Task details – When you write out the listing, keep every word as it stands and drop the pictures.

"""

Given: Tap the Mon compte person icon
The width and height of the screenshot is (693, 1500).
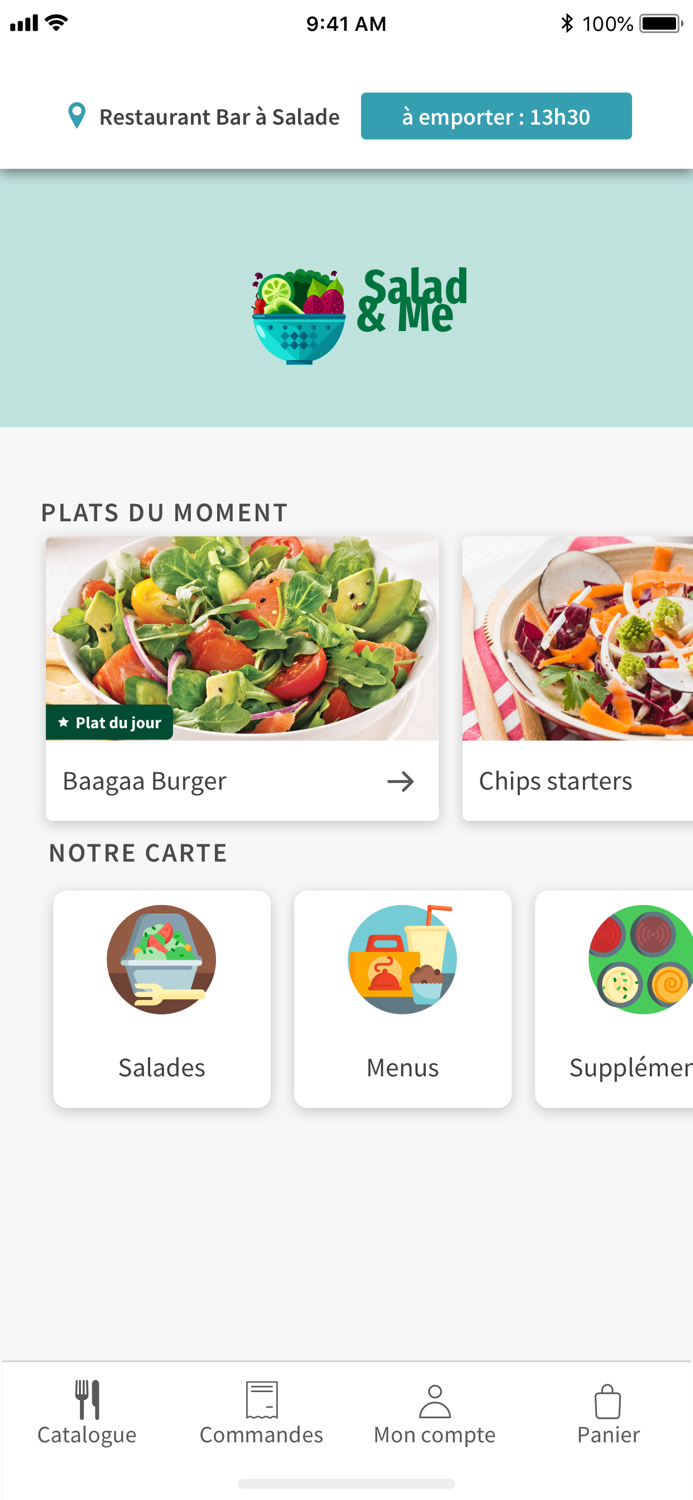Looking at the screenshot, I should pyautogui.click(x=434, y=1401).
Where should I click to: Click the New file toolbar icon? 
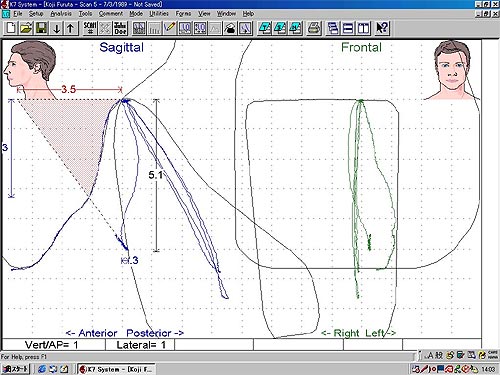tap(10, 28)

"""

Task answer –
Given: Tap the Mon compte person icon
The width and height of the screenshot is (693, 1500).
Looking at the screenshot, I should pyautogui.click(x=434, y=1401).
Where should I click to: Click the New file toolbar icon? 
tap(10, 28)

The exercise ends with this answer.